#### What is being asked:
Copy exactly the lines of the material below that run from the one containing "Click the Intermediate Size Basketball title" through the one containing "The width and height of the screenshot is (1568, 762).". Copy no other lines.

#### Dataset excerpts:
"""

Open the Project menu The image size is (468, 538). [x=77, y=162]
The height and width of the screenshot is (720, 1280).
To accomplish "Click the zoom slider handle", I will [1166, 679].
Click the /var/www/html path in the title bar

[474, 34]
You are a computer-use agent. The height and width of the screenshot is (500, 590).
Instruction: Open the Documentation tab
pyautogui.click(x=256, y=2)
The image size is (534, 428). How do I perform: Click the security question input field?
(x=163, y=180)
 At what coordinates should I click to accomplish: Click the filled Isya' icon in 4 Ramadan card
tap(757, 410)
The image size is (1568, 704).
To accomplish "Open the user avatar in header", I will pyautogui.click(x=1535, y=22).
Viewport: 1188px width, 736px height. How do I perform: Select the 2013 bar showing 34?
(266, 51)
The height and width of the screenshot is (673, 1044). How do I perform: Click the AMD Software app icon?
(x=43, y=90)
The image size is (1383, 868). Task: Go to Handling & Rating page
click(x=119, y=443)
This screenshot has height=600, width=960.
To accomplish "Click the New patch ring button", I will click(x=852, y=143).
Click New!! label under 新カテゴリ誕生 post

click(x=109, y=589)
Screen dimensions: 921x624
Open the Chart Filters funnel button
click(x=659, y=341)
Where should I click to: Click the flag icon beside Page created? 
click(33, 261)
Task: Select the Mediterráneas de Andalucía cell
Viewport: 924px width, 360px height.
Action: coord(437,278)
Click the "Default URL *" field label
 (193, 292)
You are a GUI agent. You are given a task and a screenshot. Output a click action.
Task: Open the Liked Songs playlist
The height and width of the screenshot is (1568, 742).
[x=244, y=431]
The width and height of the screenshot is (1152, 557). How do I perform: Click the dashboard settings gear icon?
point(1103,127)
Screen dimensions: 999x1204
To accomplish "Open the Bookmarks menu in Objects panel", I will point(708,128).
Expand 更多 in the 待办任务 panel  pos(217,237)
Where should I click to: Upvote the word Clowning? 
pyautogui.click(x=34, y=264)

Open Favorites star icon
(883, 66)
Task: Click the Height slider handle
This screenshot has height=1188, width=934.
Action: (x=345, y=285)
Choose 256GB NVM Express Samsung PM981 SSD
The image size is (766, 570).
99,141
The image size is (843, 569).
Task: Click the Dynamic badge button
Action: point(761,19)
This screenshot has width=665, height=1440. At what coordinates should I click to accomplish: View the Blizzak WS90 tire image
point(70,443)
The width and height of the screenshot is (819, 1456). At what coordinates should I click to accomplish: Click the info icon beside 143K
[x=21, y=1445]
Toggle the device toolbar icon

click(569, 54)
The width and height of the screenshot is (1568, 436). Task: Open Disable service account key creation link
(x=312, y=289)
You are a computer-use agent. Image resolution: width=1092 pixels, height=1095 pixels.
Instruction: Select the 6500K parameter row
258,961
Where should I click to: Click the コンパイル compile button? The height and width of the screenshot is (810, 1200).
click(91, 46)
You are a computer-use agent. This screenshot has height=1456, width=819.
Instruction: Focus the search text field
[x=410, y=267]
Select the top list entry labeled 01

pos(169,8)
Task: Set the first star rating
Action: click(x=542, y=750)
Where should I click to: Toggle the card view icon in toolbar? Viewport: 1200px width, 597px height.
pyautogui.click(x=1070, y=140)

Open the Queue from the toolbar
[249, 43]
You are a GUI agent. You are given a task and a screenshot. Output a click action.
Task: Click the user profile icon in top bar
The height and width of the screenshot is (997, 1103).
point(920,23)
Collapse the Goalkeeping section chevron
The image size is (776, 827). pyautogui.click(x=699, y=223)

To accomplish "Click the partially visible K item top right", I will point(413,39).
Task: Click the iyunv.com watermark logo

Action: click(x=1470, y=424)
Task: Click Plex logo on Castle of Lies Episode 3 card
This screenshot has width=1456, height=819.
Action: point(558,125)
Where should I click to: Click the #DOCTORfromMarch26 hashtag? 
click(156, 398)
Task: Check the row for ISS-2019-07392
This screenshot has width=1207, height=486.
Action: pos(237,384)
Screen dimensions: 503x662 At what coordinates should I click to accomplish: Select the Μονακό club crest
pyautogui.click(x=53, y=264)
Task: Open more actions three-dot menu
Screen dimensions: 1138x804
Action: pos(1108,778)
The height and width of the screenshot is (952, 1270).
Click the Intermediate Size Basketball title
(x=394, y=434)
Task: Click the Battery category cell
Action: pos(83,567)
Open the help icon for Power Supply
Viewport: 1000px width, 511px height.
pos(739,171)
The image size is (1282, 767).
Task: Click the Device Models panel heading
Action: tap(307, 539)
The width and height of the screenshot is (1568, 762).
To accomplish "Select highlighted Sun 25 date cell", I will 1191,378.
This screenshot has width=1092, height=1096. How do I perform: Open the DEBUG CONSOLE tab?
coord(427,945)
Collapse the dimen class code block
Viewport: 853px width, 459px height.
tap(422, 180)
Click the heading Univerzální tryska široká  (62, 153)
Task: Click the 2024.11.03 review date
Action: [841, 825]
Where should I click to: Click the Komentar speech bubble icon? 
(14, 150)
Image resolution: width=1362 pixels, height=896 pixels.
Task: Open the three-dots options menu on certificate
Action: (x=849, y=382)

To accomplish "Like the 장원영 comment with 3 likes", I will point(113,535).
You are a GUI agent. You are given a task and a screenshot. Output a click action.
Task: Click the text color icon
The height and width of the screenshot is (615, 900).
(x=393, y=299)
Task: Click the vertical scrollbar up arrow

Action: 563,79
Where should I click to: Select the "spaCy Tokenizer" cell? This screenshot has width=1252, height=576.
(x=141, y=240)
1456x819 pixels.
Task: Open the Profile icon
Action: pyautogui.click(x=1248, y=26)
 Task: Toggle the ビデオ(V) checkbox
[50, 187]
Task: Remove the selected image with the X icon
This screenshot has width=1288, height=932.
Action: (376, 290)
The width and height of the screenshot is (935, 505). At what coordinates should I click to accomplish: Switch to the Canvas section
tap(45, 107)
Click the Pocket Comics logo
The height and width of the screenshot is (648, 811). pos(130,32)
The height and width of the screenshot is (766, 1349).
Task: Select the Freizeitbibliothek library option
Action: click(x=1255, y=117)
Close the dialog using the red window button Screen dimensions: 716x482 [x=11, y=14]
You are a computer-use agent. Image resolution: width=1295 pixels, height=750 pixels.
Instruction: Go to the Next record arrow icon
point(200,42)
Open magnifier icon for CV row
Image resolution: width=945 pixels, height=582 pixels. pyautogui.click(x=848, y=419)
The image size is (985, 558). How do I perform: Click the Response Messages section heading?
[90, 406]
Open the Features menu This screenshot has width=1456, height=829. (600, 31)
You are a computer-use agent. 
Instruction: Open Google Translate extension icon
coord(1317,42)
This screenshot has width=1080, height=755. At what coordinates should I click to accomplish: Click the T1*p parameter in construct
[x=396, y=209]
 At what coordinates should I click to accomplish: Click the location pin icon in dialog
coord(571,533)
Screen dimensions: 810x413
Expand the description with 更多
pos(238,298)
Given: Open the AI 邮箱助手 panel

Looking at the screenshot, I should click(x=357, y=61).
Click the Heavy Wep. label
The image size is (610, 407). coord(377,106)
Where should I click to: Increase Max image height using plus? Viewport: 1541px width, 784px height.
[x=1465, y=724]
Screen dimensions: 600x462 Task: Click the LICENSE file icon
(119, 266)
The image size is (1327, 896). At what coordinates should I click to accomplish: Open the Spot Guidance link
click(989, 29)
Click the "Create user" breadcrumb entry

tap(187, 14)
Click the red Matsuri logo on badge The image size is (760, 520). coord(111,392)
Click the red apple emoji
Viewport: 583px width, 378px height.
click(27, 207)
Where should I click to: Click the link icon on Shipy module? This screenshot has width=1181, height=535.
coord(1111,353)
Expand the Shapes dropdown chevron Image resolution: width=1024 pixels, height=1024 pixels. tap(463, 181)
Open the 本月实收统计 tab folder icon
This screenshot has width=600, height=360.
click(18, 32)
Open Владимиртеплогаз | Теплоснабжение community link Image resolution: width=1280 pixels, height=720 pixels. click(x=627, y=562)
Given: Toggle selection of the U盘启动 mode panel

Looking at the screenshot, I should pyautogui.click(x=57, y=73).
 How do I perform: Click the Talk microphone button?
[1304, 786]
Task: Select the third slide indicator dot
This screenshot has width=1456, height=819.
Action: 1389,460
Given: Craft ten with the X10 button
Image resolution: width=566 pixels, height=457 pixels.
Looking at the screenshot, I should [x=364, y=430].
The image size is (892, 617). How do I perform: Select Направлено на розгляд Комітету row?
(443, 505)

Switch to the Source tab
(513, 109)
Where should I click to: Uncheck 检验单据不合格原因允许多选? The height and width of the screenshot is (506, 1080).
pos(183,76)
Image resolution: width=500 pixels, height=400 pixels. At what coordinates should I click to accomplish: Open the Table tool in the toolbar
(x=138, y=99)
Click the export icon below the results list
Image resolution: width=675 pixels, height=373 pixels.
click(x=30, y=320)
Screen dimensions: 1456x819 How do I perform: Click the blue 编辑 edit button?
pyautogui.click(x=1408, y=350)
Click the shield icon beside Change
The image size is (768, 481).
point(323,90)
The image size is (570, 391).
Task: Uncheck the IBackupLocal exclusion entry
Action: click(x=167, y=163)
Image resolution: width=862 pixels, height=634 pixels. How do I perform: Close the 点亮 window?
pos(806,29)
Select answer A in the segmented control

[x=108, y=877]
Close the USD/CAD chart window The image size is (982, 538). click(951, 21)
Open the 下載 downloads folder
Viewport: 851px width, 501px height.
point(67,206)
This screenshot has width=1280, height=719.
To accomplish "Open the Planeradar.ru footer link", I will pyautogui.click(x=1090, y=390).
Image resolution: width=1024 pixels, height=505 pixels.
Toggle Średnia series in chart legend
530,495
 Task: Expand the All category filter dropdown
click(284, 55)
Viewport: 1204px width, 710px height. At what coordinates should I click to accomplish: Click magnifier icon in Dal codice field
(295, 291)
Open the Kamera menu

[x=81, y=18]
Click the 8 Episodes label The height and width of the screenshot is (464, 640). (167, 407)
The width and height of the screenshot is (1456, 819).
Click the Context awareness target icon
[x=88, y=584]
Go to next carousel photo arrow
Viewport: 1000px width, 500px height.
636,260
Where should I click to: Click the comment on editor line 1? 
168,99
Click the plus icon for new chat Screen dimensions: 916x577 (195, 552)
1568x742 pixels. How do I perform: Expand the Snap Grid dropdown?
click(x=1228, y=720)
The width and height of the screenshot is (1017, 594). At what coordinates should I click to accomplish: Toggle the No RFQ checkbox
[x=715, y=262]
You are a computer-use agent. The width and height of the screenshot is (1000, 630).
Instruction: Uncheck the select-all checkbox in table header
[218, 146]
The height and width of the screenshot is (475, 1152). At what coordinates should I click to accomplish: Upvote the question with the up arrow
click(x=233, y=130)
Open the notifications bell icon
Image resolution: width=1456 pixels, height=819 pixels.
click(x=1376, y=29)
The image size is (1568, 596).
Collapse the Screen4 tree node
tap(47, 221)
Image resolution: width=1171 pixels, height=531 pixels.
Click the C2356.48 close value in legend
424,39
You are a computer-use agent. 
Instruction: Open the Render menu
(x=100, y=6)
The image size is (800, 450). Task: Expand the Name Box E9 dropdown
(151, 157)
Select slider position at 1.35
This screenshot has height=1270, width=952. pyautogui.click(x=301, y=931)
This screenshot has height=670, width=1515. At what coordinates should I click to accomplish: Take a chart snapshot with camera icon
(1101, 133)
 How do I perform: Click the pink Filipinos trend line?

"""

#### Output of the exercise:
Click the Intermediate Size Basketball title
(x=394, y=434)
Task: Click the Battery category cell
Action: pos(83,567)
Open the help icon for Power Supply
Viewport: 1000px width, 511px height.
pos(739,171)
The image size is (1282, 767).
Task: Click the Device Models panel heading
Action: tap(307, 539)
The width and height of the screenshot is (1568, 762).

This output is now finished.